Vertreter der Polizei sind der Leipziger Polizeioberkommissar Lars Herrmann, der stellvertretende Landessprecher der AfD in Baden-Württemberg Martin Hess oder der Polizeiausbilder Wilhelm von Gottberg. Das frühere CDU-Mitglied hatte bereits in seiner Zeit als Vorsitzender der Landsmannschaft Ostpreußen den Holocaust 2001 als „wirksames Instrument zur Kriminalisierung der Deutschen und ihrer Geschichte“ bezeichnet und den italienischen Neofaschisten Mario Consoli zustimmend zitiert.

Zu den Richtern unter den AfD-Abgeordneten zählen so berüchtigte Figuren wie Jens Maier. Die Nummer zwei der AfD in Sachsen hatte im Frühjahr auf einer Veranstaltung des rechtsradikalen Magazins Compact die Tat des norwegischen Rechtsterroristen Anders Breivik mit der Aussage entschuldigt, dieser sei aus „Verzweiflung über Kulturfremde“ zum Massenmörder geworden. Zwei extrem rechte Vertreter der Exekutive sind der Staatsanwalt Thomas Seitz (Lahr) und der Oberstaatsanwalt Roman Reusch (Berlin).

Fast die Hälfte aller AfD-Fraktionsmitglieder gehören dem nationalkonservativen und utrarechten Parteiflügel an, der immer offener an die Traditionen des Nationalsozialismus anknüpft. Der Chemnitzer Versicherungsmakler Ulrich Oehme klebte im Wahlkampf Plakate mit dem eigentlich verbotenen Wahlspruch der SA „Alles für Deutschland“. Dem stellvertretenden Landesvorsitzenden der AfD in Sachsen, Siegbert Droese, gehört nach Aussage von Parteikollegen ein blauer „AfD-Kombi“ mit den Kennzeichen L-AH1818 – das sind die Initialen von Adolf Hitler.

Die Reden von Vertretern der völkisch-nationalistischen AfD-Strömung „Der Flügel“, die mit zahlreichen Abgeordneten im Bundestag vertreten sein wird, klingen wie aus dem Jahr 1933. Jürgen Pohl, ein enger Weggefährte des Thüringer AfD-Rechtsaußen Björn Höcke, bezeichnete es im Wahlkampf als eine „biblische Herausforderung“, alle „illegalen Ausländer“ abzuschieben.
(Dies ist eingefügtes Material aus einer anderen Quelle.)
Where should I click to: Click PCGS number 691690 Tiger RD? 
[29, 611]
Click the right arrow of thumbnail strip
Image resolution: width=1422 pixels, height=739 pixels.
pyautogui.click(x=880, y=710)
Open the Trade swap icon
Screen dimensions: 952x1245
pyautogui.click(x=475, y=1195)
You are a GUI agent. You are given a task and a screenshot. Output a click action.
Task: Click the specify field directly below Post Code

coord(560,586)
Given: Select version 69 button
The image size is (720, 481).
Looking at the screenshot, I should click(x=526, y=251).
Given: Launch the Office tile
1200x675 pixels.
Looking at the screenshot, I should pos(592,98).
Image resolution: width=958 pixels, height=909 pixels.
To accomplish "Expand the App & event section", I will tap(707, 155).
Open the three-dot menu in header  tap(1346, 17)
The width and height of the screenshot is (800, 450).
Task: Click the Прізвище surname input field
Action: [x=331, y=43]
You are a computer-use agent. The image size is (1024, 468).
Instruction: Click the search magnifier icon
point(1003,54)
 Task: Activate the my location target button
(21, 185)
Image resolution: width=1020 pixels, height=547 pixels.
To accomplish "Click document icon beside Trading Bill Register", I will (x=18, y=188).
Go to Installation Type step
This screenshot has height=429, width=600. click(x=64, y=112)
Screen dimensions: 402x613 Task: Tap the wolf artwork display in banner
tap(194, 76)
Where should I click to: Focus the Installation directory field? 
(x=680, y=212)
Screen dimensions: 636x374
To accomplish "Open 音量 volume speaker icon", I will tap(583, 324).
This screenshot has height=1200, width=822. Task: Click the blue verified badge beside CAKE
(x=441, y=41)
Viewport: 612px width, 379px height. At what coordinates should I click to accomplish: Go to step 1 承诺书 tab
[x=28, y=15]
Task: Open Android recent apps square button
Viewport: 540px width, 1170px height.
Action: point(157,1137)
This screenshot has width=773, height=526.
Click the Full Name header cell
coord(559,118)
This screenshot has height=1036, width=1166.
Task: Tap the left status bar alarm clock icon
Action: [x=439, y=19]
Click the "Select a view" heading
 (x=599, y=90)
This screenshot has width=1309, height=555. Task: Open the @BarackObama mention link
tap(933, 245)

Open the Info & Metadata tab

Auf einem Parteitag der Thüringer AfD drohte er: „Noch sitzt ihr da oben, ihr feigen Gestalten. (...) Doch einst wird wieder Gerechtigkeit walten, dann richtet das Volk. Dann gnade euch Gott!“

Der Einzug dieses faschistischen Abschaums in den Bundestag ist ein direktes Ergebnis der Rückkehr Deutschlands zu einer aggressiven Außen- und Großmachtpolitik, die von allen etablierten Parteien aggressiv vorangetrieben wird. Wie in den dreißiger Jahren des vergangenen Jahrhunderts geht die Vorbereitung der herrschenden Klasse auf Krieg Hand in Hand mit der Verbreitung extrem nationalistischer und rassistischer Hetze und dem Aufbau einer rechtsradikalen Partei.